By Bekah, Co-host and Producer, The Wally Show
On March 13 of last year, my phone rang at 4 a.m., which is never a good sign.
“Hey, someone at the station has a fever. Why don’t you work from home today?”
The first case of COVID-19 had landed in our state about a week before. Because of my husband’s health issues and his lack of an immune system, my coworkers were being overly cautious. I had no idea that I wouldn’t be returning to the office for an entire year!
Since then, I’ve had the pleasure of experiencing just about every angle of the pandemic: isolation, job loss as my husband’s industry shut down, and health scares (while we’ve been able to stay free of COVID-19, other health issues popped up).
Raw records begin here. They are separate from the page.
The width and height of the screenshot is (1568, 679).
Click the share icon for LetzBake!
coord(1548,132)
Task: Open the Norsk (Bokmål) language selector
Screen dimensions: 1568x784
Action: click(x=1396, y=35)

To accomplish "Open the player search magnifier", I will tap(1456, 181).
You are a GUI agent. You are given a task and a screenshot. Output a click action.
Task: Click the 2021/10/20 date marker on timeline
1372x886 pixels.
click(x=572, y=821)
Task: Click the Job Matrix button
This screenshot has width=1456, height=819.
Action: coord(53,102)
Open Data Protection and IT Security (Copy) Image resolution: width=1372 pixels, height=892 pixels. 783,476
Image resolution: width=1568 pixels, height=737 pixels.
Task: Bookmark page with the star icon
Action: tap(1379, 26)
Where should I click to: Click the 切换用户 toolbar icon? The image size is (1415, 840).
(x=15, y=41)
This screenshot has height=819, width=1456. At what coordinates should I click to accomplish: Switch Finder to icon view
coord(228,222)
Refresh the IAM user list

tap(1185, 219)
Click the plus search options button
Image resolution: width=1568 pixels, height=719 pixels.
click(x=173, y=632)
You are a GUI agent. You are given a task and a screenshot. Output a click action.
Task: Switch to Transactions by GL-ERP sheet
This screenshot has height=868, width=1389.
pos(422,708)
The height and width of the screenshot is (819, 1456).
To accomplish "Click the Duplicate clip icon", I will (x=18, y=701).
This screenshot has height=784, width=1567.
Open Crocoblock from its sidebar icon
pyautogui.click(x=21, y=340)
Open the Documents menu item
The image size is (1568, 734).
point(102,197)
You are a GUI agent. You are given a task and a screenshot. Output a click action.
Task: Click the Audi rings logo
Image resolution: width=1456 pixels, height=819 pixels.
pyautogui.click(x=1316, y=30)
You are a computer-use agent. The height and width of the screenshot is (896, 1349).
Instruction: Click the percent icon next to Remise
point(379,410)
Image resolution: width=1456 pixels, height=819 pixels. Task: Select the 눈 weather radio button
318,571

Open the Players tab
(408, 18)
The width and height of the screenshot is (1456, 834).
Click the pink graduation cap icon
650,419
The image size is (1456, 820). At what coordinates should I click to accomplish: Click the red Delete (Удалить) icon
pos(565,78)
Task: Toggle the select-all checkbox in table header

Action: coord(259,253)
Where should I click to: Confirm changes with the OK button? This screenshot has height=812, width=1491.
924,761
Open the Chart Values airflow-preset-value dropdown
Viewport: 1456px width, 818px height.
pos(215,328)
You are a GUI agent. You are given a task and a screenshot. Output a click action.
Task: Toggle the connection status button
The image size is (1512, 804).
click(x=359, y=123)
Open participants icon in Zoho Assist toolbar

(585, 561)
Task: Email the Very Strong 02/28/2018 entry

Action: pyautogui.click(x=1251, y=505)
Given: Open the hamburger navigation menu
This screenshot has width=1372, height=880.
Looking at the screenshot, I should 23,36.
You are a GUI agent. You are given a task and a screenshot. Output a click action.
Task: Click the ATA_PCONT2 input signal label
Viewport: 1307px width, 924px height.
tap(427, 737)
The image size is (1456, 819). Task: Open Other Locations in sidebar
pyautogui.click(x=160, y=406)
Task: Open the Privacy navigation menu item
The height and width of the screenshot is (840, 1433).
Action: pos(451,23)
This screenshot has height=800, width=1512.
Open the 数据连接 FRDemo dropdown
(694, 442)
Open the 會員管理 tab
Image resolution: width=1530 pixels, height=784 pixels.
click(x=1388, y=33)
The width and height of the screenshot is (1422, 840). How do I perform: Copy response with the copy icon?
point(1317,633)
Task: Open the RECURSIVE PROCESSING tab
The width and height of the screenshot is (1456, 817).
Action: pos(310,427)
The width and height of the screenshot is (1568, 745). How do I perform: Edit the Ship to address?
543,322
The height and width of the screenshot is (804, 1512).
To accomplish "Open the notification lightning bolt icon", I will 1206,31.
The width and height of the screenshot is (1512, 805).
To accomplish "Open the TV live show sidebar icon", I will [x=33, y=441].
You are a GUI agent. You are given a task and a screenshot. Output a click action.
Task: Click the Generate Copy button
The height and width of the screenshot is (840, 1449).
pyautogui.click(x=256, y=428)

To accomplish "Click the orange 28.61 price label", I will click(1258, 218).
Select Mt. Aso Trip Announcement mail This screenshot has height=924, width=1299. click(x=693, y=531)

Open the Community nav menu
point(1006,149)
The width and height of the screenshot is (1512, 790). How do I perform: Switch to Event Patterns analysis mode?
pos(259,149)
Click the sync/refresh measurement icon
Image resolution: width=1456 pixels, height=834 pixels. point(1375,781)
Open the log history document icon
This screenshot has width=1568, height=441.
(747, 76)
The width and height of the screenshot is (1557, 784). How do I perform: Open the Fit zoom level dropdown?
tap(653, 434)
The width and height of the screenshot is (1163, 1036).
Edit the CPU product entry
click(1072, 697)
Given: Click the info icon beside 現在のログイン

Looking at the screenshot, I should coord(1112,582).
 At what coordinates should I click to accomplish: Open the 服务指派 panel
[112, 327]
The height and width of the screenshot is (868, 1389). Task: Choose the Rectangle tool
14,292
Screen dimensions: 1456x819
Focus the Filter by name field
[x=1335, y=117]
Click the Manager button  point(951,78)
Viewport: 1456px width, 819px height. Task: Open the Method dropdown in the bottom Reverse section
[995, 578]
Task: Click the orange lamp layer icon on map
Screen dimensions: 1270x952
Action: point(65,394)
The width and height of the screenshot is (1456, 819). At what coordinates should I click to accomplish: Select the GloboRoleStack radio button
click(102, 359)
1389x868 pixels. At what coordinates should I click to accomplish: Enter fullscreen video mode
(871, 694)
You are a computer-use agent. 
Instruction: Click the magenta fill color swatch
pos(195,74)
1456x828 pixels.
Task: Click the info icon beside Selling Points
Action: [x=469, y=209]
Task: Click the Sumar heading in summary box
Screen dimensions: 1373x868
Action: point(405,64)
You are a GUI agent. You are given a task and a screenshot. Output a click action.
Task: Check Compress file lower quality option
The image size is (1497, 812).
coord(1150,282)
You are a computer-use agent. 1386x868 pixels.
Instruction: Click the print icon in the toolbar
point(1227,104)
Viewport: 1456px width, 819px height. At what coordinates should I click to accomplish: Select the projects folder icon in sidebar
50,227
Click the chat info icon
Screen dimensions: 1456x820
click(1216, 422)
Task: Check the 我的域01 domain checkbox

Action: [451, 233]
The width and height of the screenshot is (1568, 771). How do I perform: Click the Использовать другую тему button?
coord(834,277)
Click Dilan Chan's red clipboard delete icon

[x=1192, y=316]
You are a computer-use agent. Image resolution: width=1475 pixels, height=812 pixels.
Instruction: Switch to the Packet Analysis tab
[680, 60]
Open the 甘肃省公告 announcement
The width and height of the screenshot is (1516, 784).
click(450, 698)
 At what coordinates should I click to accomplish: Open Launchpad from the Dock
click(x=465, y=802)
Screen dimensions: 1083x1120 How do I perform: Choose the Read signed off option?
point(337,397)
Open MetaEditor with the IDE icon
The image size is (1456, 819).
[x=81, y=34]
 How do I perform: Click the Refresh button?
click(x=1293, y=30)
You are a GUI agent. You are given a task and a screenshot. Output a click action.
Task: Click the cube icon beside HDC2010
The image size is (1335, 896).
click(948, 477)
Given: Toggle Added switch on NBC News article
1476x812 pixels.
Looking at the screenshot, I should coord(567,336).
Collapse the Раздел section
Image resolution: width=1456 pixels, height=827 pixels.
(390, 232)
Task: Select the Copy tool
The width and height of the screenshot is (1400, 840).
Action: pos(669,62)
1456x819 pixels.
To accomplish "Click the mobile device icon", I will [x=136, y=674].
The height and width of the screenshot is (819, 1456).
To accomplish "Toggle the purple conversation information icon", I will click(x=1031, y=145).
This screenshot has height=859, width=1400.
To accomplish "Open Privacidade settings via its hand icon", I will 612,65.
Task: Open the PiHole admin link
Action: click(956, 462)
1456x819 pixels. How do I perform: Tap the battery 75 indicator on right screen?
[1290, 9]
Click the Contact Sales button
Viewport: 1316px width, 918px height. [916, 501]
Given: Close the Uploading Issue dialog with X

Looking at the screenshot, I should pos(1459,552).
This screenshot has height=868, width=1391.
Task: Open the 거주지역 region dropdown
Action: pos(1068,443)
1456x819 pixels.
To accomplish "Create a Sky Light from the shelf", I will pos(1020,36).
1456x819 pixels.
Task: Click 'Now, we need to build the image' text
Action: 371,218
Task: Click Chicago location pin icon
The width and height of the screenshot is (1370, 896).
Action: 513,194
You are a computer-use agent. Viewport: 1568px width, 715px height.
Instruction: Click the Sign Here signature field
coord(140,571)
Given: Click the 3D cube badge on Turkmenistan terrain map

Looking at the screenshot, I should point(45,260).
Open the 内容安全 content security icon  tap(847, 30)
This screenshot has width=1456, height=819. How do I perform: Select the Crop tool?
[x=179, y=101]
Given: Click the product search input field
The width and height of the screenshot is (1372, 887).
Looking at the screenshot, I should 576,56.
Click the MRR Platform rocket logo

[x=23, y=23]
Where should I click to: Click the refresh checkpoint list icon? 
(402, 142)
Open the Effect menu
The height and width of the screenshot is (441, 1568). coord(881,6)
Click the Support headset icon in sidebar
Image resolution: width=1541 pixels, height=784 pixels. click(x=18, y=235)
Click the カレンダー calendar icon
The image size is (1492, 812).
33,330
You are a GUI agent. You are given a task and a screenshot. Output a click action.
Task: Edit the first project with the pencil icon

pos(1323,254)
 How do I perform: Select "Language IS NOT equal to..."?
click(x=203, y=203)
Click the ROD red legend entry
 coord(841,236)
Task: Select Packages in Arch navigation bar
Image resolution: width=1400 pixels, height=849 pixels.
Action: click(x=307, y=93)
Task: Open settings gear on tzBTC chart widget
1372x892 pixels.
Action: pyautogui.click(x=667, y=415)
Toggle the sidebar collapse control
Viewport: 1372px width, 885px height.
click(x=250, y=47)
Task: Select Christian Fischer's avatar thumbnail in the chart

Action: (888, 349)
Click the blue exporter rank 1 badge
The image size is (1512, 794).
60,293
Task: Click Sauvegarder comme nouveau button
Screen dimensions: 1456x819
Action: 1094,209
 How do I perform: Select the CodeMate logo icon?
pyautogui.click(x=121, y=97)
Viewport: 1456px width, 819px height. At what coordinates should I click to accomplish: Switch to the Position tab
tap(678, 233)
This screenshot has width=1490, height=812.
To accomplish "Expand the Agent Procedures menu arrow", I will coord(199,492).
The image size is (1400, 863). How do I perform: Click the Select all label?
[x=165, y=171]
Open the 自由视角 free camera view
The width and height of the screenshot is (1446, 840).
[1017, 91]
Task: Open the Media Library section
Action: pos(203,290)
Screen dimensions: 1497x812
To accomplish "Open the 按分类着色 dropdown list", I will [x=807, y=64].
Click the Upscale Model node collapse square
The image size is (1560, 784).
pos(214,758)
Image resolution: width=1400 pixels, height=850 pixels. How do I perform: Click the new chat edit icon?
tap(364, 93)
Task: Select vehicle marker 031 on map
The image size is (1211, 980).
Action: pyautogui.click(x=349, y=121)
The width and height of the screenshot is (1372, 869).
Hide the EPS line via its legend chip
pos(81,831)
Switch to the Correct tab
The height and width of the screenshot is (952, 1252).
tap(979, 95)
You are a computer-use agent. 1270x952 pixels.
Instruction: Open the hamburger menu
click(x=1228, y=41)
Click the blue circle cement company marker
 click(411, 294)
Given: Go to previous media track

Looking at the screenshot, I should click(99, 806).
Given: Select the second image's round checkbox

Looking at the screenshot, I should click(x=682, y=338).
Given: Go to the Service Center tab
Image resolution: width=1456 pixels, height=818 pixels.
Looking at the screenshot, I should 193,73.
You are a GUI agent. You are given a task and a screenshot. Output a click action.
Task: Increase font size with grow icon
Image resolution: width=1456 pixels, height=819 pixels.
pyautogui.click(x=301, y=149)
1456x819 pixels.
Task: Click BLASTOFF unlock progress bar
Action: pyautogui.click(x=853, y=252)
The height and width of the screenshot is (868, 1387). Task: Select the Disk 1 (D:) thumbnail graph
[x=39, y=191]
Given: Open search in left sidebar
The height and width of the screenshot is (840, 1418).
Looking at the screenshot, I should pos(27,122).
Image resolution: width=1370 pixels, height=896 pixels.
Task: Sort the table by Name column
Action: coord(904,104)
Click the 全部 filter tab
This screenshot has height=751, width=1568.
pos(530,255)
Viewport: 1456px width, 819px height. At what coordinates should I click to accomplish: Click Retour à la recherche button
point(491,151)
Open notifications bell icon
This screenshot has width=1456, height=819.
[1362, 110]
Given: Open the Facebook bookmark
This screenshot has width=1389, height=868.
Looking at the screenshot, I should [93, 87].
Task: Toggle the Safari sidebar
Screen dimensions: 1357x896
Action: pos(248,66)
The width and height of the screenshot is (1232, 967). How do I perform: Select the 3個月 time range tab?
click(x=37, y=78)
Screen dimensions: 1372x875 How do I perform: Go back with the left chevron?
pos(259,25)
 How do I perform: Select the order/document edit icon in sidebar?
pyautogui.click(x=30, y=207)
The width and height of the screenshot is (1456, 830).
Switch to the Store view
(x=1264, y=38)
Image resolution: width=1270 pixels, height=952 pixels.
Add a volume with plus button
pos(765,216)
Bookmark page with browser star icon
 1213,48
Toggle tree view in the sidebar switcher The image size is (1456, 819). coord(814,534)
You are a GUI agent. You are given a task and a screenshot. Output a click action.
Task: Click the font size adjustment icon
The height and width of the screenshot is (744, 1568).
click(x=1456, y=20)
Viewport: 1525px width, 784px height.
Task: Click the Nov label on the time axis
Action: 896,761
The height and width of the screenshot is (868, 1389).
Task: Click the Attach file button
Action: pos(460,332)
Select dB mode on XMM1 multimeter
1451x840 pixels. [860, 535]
Looking back on the past year is hard. Finding the bright spots in it – even harder. But even in the toughest times, I’ve been consistently thankful for a few unexpected blessings.
Never once did my coworkers question my need to work from home, and they’ve continued to show incredible empathy through every chapter. Add to that technology that made working from home possible. Sometimes, I forget to take the time to fully appreciate it!! Then there’s my community of friends who love me enough to let me vent. The effect of such grace can’t be overstated.
Finally – and this is really what I want to draw your attention to – God surprised me with peace I didn’t know was possible.
If you’re unfamiliar with my story, my husband’s chronic illness has overshadowed the past five years of our life, and its impact was obviously amplified this past year.
But in the worst moments – the darkest times when I wasn’t sure I was going to survive – God intervened with peace. The more He did, the more I began making it the theme of my prayers – asking not for answers, but comfort.
It’s like the line from the song “Symphony” by Switch…
“Cause even in the madness, there is peace drowning out the voices all around me. Through all of this chaos, you are writing a symphony.”
You see, hard times and peace are not mutually exclusive. And even though life is far from feeling normal again, God continues to surprise me with His peace. I pray He does the same for you.